Ren, ZhengJia, Howe, Catherine Q., & Zhang, Wei (2019)
“Maintaining "mianzi" and "lizi": Understanding the reasons for formality marriages between gay men and lesbians in China”
Transcultural Psychiatry, Vol. 56, No. 1, pp. 213–232
A grounded-theory qualitative study based on 17 in-depth interviews with gay men and lesbians who had entered formality marriages (xinghun) in China. Motivations were grouped into six categories: maintaining mianzi (public face/reputation) and lizi (inner self/private life), avoiding moral distress, escaping social discrimination, navigating tizhi (institutional/official systems), managing family and social relationships, and fulfilling filial piety. The study concludes that formality marriage functions as a pragmatic compromise that harmonises individual sexual identity with deeply embedded Confucian family values.
Huang, Shuzhen & Brouwer, Daniel C. (2018)
“Negotiating Performances of "Real" Marriage in Chinese Queer Xinghun”
Women's Studies in Communication, Vol. 41, No. 2
This communications-studies paper critically examines xinghun through personal accounts and online discourse, with particular attention to the experiences of queer Chinese women. The authors find that xinghun participants actively perform the "realness" of a heteronormative marriage for family and society while maintaining a private same-sex relationship.
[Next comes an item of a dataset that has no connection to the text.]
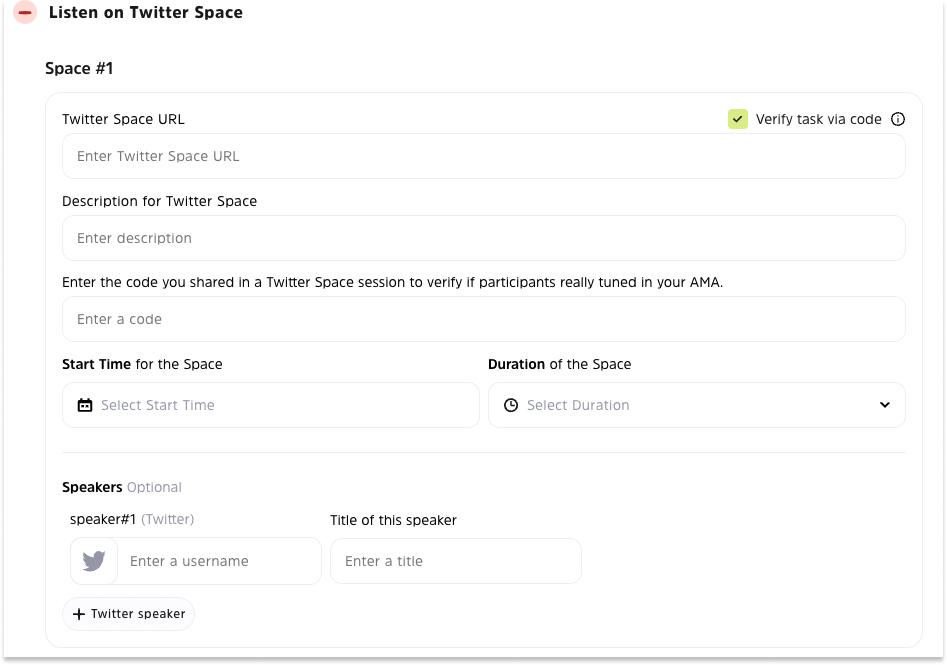Click the info icon beside Verify task
Screen dimensions: 947x665
click(x=898, y=119)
They argue xinghun is an ambivalent cultural formation: it simultaneously reproduces heteronormativity and contests normative gender and sexual expectations in a heteropatriarchal context.
Wang, Stephanie Yingyi (2022)
“When Tongzhi Marry: Experiments of Cooperative Marriage between Lalas and Gay Men in Urban China”
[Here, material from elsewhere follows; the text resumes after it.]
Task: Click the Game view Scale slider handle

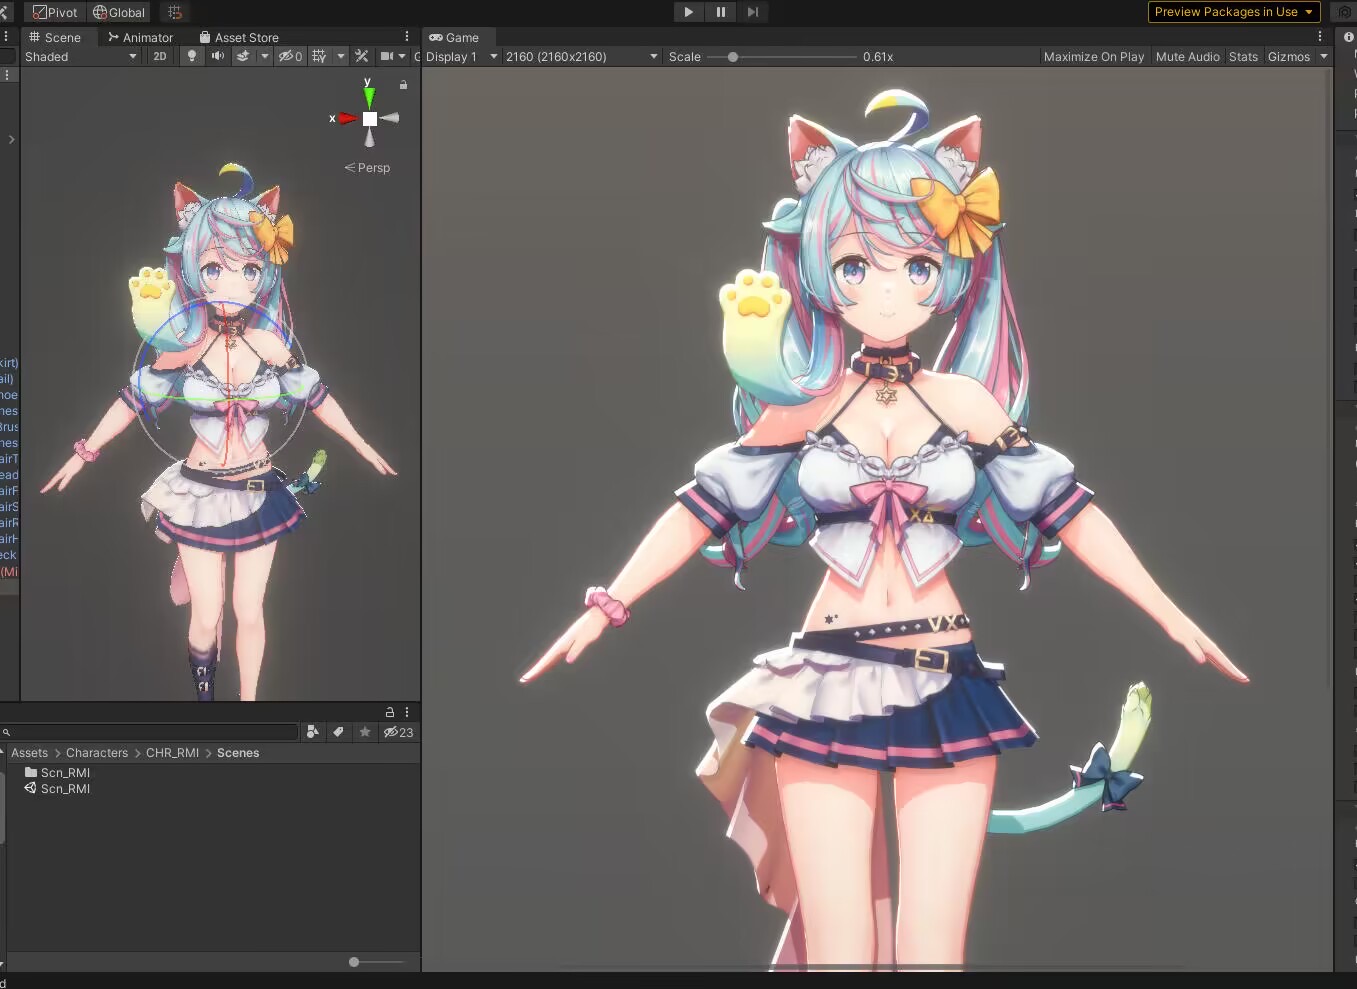Action: (x=733, y=57)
Feminist Studies, Vol. 45, pp. 13–35
Drawing on feminist interpretivist qualitative research — including semi-structured interviews with 13 lalas (lesbian, bisexual, and trans women), 7 gay men, and community activists — this paper theorizes cooperative marriage as a site where queer subjectivities, kinship structures, gender performance, and class intersect. Key motivations include filial piety, pressure of compulsory heterosexual marriage, and practical benefits such as housing and legal status. Wang argues marriage and family become contested terrain through which tongzhi negotiate gender performance and aspirations for better lives.
Gui, Tianhan & Meng, Ke (2023)
“Doing gender, performing marriage: A study of China's xinghun marriage ads”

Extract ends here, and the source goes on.